- O documentário “No Céu da Pátria Nesse Instante”, de Sandra Kogut, estreia nos cinemas em 14 de setembro.
- O filme retrata as experiências de cidadãos comuns durante as eleições de 2022 e os eventos de 8 de janeiro de 2023.
- Kogut foca em pessoas anônimas, como um caminhoneiro paranaense e uma funcionária da Justiça Eleitoral no Pará, evitando políticos de carreira.
- A cineasta enfrentou dificuldades para encontrar personagens alinhados à direita e incentivou os entrevistados a gravarem diários de suas rotinas.
- O documentário inclui cenas dos atos de vandalismo em Brasília e discute a polarização política, enfatizando a necessidade de reconstruir um terreno comum.
Documentário retrata a polarização nas eleições de 2022
O documentário “No Céu da Pátria Nesse Instante”, da cineasta Sandra Kogut, estreia nos cinemas em 14 de setembro e aborda as experiências de cidadãos comuns durante as eleições de 2022 e os eventos do 8 de janeiro de 2023. O filme destaca a dificuldade de diálogo entre diferentes grupos políticos, refletindo a intensa polarização que marcou o pleito.

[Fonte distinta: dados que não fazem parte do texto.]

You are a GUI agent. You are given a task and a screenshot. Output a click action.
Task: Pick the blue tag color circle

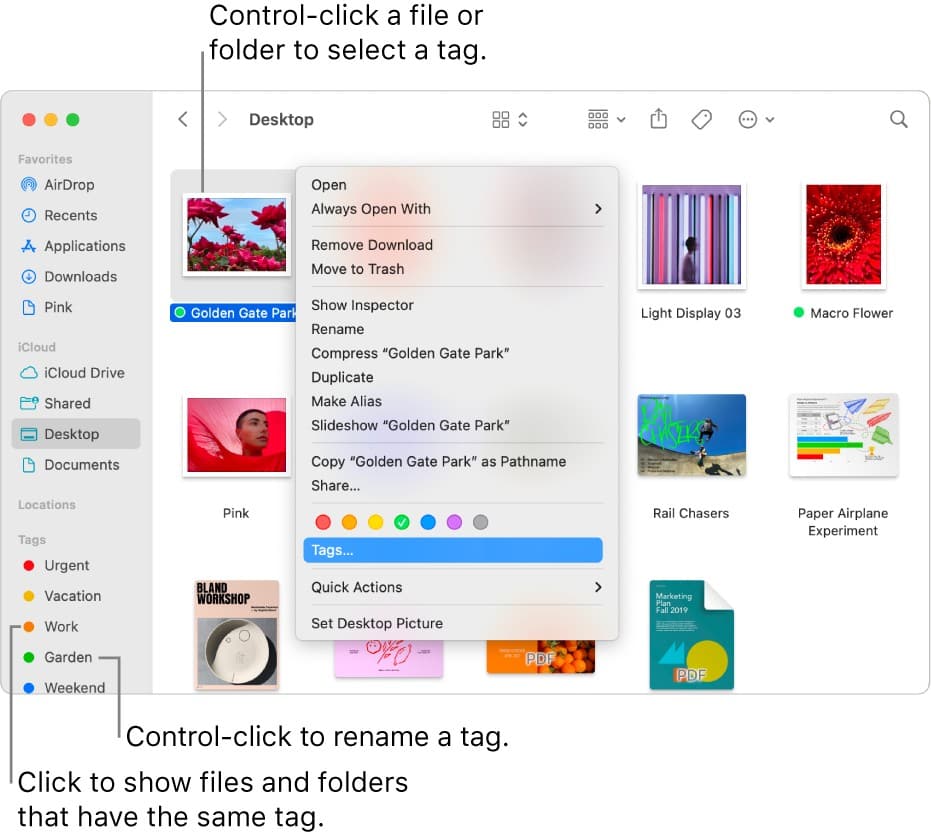coord(428,522)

Kogut, conhecida por obras como *Mutum* e *Três Verões*, buscou registrar a disputa eleitoral a partir da perspectiva de pessoas anônimas, evitando o foco em políticos de carreira. “Eu queria que o filme todo fosse com essas pessoas”, afirma a cineasta, que acompanhou personagens como um caminhoneiro paranaense e uma funcionária da Justiça Eleitoral no Pará. A única figura pública retratada é Antonia Pellegrino, esposa do deputado Marcelo Freixo.
A cineasta enfrentou desafios para encontrar personagens alinhados à direita, refletindo a polarização. “Foi difícil, foram muitas tentativas, mas foi possível”, diz Kogut, que incentivou seus entrevistados a gravarem diários de suas rotinas. Essa abordagem permitiu uma captação orgânica de momentos significativos, incluindo as operações da Polícia Rodoviária Federal durante a votação e os tumultos de janeiro.
Desafios e registros impactantes
O documentário também apresenta cenas impressionantes dos atos de vandalismo em Brasília, onde manifestantes invadiram prédios públicos. Kogut destaca que “as imagens são muito impressionantes, e acho que elas têm um valor histórico.” A equipe do filme enfrentou situações de risco, como a intimidação em um colégio eleitoral dominado por milícias.
A polarização política é um tema central, evidenciado por um dos personagens que afirma viver realidades distintas. Kogut conclui que “temos que reconstruir algum tipo de terreno comum que acabou.” O documentário se propõe a ser um passo nesse sentido, buscando criar um fio condutor entre os eventos que marcaram a história recente do Brasil.